Similar to some other Daphnia species, the morphology of D. pulex exhibits a plastic response to the presence of predators. Phantom midge larvae (Chaoborus) release kairomones – chemical cues – that induce the development of small, jagged protrusions on the head, known as "neck teeth", which increase survivorship in the presence of the invertebrate predator, but at a cost – longer development time, for example – when those predators are not present.

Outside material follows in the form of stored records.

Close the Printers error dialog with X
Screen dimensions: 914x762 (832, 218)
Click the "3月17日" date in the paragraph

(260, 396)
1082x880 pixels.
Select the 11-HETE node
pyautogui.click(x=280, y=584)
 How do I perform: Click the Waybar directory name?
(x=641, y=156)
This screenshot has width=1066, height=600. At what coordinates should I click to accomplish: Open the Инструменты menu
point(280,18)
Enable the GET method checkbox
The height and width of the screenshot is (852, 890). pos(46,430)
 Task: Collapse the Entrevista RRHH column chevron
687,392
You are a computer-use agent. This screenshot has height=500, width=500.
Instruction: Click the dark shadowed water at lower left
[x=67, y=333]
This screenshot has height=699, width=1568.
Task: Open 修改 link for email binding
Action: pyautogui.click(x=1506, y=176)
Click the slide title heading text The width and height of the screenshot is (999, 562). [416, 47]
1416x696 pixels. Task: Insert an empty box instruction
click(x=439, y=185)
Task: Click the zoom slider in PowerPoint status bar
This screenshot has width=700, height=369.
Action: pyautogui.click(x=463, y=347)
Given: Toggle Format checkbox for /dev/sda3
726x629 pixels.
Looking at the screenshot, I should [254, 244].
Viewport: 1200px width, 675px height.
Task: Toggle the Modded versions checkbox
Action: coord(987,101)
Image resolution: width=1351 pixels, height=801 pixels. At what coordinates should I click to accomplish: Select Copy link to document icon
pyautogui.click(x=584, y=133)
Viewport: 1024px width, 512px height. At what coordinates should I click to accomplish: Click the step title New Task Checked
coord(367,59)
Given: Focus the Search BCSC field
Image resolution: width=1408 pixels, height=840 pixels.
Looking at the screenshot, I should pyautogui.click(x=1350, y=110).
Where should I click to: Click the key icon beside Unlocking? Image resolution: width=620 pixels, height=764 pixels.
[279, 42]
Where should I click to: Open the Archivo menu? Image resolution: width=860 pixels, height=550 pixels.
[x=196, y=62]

===Ecological stoichiometry===
D. pulex ecology is shaped by nutrient availability and balance, which affects traits that mediate intra- and interspecific interactions. Because nutrients are required for an array of biological processes – for example, amino acid synthesis – the environmental availability of these nutrients regulates downstream organismal characteristics. Low nutrient availability reduces both body size and growth rate, which, as noted above, regulates Daphnia relationships to predators. D. pulex in particular has been an important model species for investigating ecological stoichiometry, demonstrating that pond shading by trees increases nutrient concentrations relative to carbon in algae, which increases D. pulex body size, and therefore competitive ability and susceptibility to predation by vertebrates.

==Genomics==
D. pulex was the first crustacean to have its genome sequenced. Its genome contains 31,000 genes – 8,000 more than are present in the human genome – as a result of extensive gene duplication.

One of the most astonishing features of the D. pulex genome is its compactness: despite being around 200 megabase pairs (Mbp) in size (around 1/16th of that of the human genome, which is 3,200 Mbp in size); its 12 chromosomes contain a minimum set of 30,907 predicted protein-coding genes, more than the 20,000–25,000 contained in the human counterpart.

Such an efficient gene packaging is achieved by means of a small intron size. Indeed, whereas the mean protein length in D. pulex is quite similar to that of Drosophila, the average gene size is 1000 bp shorter in D. pulex. As inferred from expressed sequence tag analysis, the average intron size found in D. pulex genes is 170 bp.

The intron density of the D. pulex genome, though, is similar to that of Apis mellifera, which in turn is twice that found in Drosophila.

The D. pulex genome has undergone extensive gene duplication followed by rapid paralog divergence and tandem rearrangement. As a result of these processes, around 20% of its gene catalog is composed of tandems consisting of three to 80 paralog genes, many of which are ecoresponsive, that is, they are expressed differently upon exposure of D. pulex to environmental challenges such as biotic or abiotic stress or fluctuations in light or oxygen levels.

==Parthenogenesis==

D. pulex can reproduce by cyclical parthenogenesis or obligate parthenogenesis. During cyclical parthenogenesis D. pulex cycles between a sexual stage and a parthenogenetic stage. During the sexual stage females produce haploid eggs by meiosis, and these eggs require fertilization by a male to develop further. During the parthenogenetic stage, eggs are produced that do not require fertilization to develop further. The lineages of D. pulex that reproduce by obligate parthenogenesis also do not require fertilization and produce direct-developing eggs that are indistinguishable from eggs produced by parthenogenesis in cyclical lineages. Parthenogenesis appears to involve initial meiotic chromosome pairing. During both cyclic and obligate parthenogenesis a polar body is extruded during cell division indicating initiation of meiosis.

D. pulex is able to mate with another species of water flea known as D. pulicaria, although they use slightly different reproductive systems. These hybrids are often confused with their parent species due to their close resemblance to both.